Did you try running the same Spark job on single core and then on two cores?
Expect best result from Spark with one really big uniformly structured file, not with multiple smaller files.

NUMA awareness of JVM

My question concerns the extent to which a JVM application can exploit the NUMA layout of a host.
I have an Akka application in which actors concurrently process requests by combining incoming data with 'common' data already loaded into an immutable (Scala) object. The application scales well in the cloud, using many dual core VMs, but performs poorly on a single 64 core machine. I presume this is because the common data object resides in one NUMA cell and many threads concurrently accessing from other cells is too much for the interconnects.
If I run 64 separate JVM applications each containing 1 actor then performance is is good again. A more moderate approach might be to run as many JVM applications as there are NUMA cells (8 in my case), giving the host OS a chance to keep the threads and memory together?
But is there a smarter way to achieve the same effect within a single JVM? E.g. if I replaced my common data object with several instances of a case class, would the JVM have the capability to place them on the optimal NUMA cell?
Update:
I'm using Oracle JDK 1.7.0_05, and Akka 2.1.4
I've now tried with the UseNUMA and UseParallelGC JVM options. Neither seemed to have any significant impact on slow performance when using one or few JVMs. I've also tried using a PinnedDispatcher and the thre-pool-executor with no effect. I'm not sure if the configuration is having an effect though, since there seems nothing different in the startup logs.
The biggest improvement remains when I use a single JVM per worker (~50). However, the problem with this appears to be that there is a long delay (up to a couple of min) before the FailureDector registers the successful exchange of 'first heartbeat' between Akka cluster JVMs. I suspect there is some other issue here that I've not yet uncovered. I already had to increase the ulimit -u since I was hitting the default maximum number of processes (1024).
Just to clarify, I'm not trying to achieve large numbers of messages, just trying to have lots of separate actors concurrently access an immutable object.
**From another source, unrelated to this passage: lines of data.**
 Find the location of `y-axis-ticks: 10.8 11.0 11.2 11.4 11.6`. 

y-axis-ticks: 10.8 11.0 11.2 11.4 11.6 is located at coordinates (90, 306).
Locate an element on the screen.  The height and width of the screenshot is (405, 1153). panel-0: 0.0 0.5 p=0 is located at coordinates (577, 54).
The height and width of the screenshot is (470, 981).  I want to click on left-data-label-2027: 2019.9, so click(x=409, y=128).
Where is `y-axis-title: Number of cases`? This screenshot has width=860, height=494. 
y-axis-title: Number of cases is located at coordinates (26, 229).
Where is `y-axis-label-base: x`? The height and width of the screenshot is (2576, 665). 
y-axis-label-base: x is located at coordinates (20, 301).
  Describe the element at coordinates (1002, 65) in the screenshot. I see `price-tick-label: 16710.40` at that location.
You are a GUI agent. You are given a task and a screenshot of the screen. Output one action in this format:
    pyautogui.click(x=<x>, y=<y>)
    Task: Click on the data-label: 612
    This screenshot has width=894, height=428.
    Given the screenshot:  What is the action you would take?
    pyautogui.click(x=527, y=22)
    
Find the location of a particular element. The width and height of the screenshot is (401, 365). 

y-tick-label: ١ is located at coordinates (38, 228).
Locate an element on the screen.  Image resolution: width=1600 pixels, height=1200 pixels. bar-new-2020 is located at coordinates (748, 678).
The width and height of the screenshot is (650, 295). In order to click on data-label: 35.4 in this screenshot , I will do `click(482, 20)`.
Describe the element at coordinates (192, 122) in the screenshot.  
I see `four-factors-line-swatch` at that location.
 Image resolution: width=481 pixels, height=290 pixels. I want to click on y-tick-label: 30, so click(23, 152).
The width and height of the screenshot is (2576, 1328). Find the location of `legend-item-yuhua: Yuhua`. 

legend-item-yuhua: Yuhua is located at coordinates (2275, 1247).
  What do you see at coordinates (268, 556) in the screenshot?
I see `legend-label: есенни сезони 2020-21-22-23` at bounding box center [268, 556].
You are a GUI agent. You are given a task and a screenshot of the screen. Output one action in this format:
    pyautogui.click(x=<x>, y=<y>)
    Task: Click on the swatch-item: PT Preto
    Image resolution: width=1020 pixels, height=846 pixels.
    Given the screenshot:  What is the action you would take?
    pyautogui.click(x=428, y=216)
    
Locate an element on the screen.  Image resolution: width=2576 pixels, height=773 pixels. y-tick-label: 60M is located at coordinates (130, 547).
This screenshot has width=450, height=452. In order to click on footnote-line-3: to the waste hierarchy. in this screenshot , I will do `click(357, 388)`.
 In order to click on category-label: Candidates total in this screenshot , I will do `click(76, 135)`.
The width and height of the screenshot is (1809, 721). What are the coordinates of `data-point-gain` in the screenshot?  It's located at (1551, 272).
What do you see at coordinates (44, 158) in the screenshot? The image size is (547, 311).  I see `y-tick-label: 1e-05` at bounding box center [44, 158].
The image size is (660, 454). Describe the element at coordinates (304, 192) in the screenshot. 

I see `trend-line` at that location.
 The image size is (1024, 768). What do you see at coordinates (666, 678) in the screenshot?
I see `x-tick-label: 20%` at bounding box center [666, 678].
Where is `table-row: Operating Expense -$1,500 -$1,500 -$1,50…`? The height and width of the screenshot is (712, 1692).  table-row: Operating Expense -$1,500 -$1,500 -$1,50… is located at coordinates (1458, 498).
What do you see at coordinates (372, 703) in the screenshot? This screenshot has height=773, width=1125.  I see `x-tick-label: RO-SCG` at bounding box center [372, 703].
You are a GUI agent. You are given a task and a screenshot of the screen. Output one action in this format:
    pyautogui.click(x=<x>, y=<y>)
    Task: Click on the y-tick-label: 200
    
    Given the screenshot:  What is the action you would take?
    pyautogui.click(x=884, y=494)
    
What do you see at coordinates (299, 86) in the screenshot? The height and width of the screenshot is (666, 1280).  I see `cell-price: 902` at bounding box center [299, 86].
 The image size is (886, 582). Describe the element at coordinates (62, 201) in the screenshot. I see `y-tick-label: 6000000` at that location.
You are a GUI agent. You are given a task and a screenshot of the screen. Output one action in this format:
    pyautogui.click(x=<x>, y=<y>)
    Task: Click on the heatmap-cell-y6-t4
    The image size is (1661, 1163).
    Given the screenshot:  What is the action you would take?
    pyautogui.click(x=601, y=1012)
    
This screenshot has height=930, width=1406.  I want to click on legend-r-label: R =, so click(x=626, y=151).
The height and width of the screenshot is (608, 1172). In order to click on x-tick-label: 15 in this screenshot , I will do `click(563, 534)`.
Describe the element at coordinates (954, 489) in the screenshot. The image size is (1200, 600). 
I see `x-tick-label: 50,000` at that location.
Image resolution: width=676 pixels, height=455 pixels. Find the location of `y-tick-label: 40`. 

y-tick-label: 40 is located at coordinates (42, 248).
I think if you sure that problems not in message processing algorithms then you should take in account not only NUMA option but whole env. configuration, starting from JVM version (latest is better, Oracle JDK also mostly performs better than OpenJDK) then JVM options (including GC, memory, concurrency options etc.) then Scala and Akka versions (latest release candidates and milestones can be much better) and also Akka configuration.
From here you can borrow all things that matter to got 50M messages per second of total throughput for Akka actors on contemporary laptops.
Never had chance to run these benchmarks on 64-core server - so any feedback will be greatly appreciated.
From my findings, which can help, current implementations of ForkJoinPool increases message send latency when number of threads in pool increases. It is greatly noticeable for cases when rate of response-request call between actors is high, e. g. on my laptop when increasing pool size from 4 to 64 message send latency of Akka actors for such cases grows up to 2-3x times for most executor services (Scala's ForkJoinPool, JDK's ForkJoinPool, ThreadPoolExecutor).
You can check if there are any differences by running mvnAll.sh with the benchmark.parallelism system variable set to different values.